Der Berliner Erziehungswissenschaftler und "Scientist in Residence" an der Uni Duisburg-Essen, Heinz-Elmar Tenorth, sieht Sanierungsbedarf im deutschen Bildungssystem. Trotz aller Probleme gebe es Lichtblicke
INTERVIEWPISA und kein Ende - die Ergebnisse der berüchtigten Studie haben ein allgegenwärtiges Problem ans Licht gezerrt: die Bildungsmisere. Doch wer hat Schuld? Die Schule, die Eltern oder die allseits verdächtigten Medien? Der renommierte Berliner Erziehungswissenschaftler und derzeitiger Scientist in Residence an der Uni Duisburg-Essen, Heinz-Elmar Tenorth, verriet im WAZ-Gespräch mit Mitarbeiterin Kristin Dowe, wohin das Land der Dichter und Denker auf lange Sicht steuert.

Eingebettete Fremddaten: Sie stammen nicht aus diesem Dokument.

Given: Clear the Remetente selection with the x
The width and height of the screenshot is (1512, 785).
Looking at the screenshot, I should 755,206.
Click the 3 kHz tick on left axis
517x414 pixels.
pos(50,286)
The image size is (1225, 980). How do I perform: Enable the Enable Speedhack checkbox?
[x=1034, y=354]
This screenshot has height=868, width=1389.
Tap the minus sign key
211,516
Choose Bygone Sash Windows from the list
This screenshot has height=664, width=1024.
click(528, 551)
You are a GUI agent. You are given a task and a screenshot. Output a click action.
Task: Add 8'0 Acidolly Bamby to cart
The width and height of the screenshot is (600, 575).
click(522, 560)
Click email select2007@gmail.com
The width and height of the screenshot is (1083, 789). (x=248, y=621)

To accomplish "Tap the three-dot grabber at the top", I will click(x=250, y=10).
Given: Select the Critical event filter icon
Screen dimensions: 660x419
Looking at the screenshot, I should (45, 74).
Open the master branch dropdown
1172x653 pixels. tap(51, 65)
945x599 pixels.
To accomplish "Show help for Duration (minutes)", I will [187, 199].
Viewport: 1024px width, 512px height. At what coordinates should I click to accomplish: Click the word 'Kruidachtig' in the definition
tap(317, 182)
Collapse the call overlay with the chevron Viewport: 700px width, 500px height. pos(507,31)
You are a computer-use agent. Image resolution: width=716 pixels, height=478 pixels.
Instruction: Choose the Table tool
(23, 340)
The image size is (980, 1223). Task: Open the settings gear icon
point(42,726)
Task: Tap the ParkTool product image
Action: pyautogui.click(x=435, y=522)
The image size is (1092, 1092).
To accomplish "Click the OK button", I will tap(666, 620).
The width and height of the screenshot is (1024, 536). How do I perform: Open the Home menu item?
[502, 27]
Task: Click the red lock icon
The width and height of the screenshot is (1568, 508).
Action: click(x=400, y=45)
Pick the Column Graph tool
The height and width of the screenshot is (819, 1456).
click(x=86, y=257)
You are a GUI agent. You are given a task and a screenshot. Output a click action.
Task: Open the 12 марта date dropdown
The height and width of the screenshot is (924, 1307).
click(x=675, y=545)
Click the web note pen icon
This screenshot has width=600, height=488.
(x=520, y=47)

Die desolate Bildungssituation ist ein deutsches Dilemma, das sich im Zuge der PISA-Studie besonders drastisch gezeigt hat. Wo liegen die wesentlichen Ursachen?
Tenorth: Das Schulsystem ist nicht die alleinige Ursache für das Bildungsproblem. Zunächst haben sich die Leistungen der Schüler im Vergleich zu 2000 verbessert, und das Phänomen ist weitaus vielschichtiger. Die Hauptschulen sind da besonders betroffen. Eine Studie hat gezeigt, dass 73 Prozent der Hauptschüler eine Lesekompetenz besitzen, die beinahe an Analphabetentum grenzt. Das soziale Umfeld spielt dabei eine entscheidende Rolle. Gerade in Migrantenfamilien wird die Verkehrssprache Deutsch nicht gesprochen, was auf den Schulbetrieb übertragen wird.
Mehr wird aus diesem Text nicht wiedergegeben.